◆ **YOUR INSTRUCTIONS**: Pull out the text of every row below, word for word, and leave the pictures out.
--- start PROVIDED RECORDS ---
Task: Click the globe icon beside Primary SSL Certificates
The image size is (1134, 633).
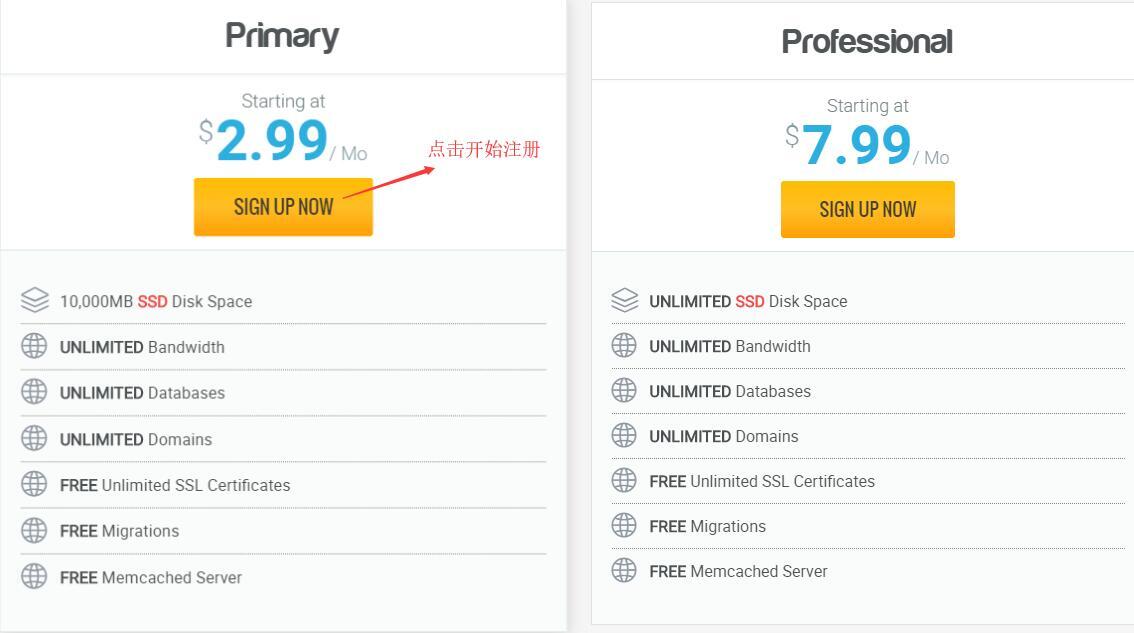Action: [34, 484]
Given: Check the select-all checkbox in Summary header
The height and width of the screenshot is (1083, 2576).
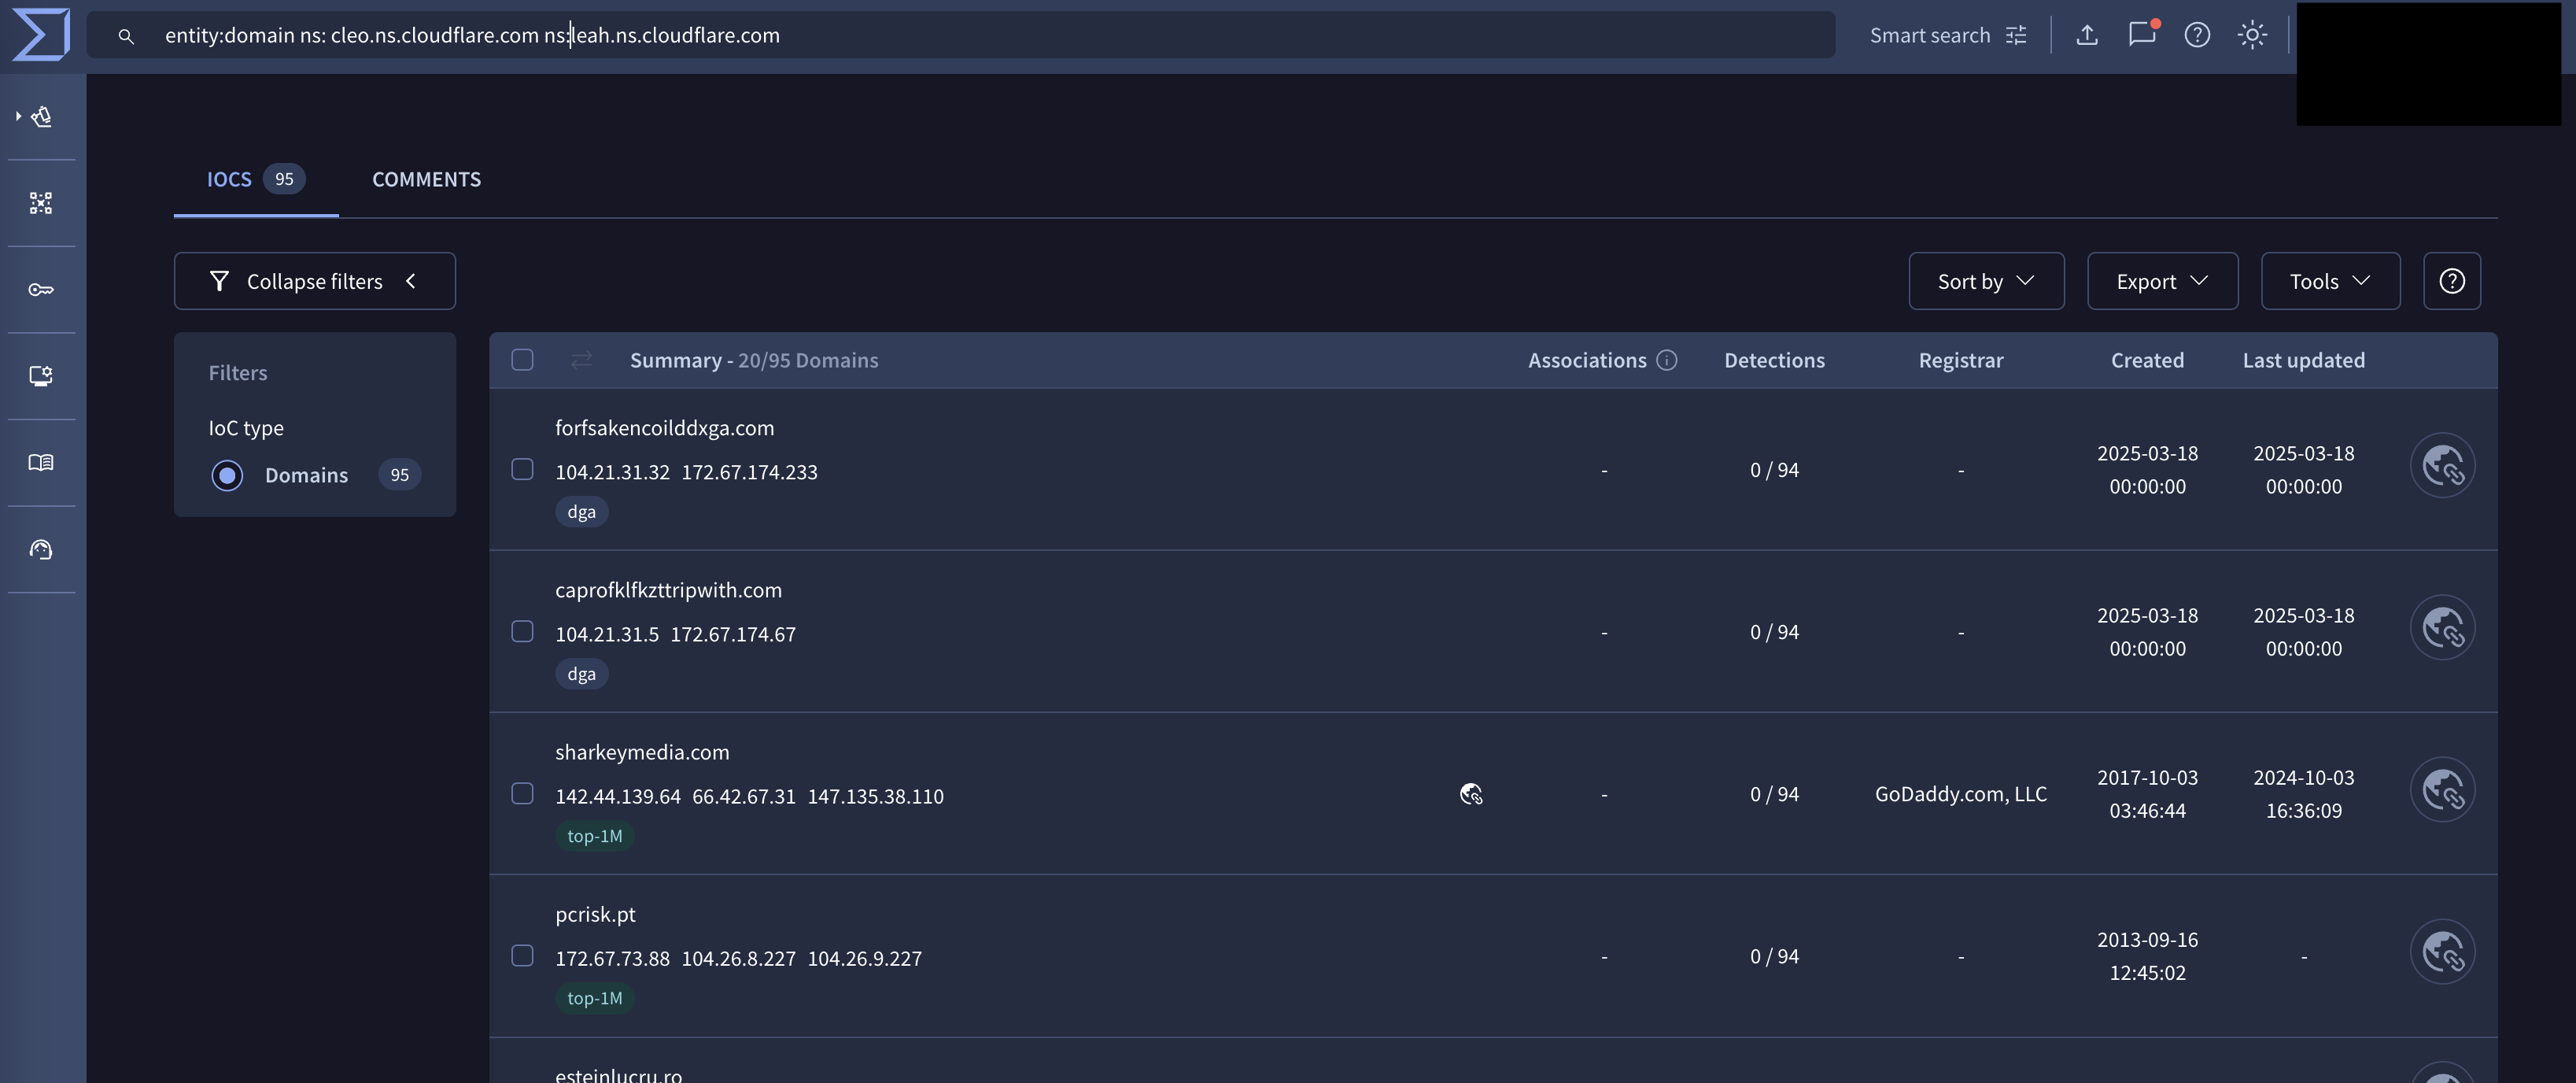Looking at the screenshot, I should click(522, 360).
--- end PROVIDED RECORDS ---
◆ **CORRECT OUTPUT**:
Task: Click the globe icon beside Primary SSL Certificates
The image size is (1134, 633).
Action: [34, 484]
Given: Check the select-all checkbox in Summary header
The height and width of the screenshot is (1083, 2576).
Looking at the screenshot, I should click(522, 360).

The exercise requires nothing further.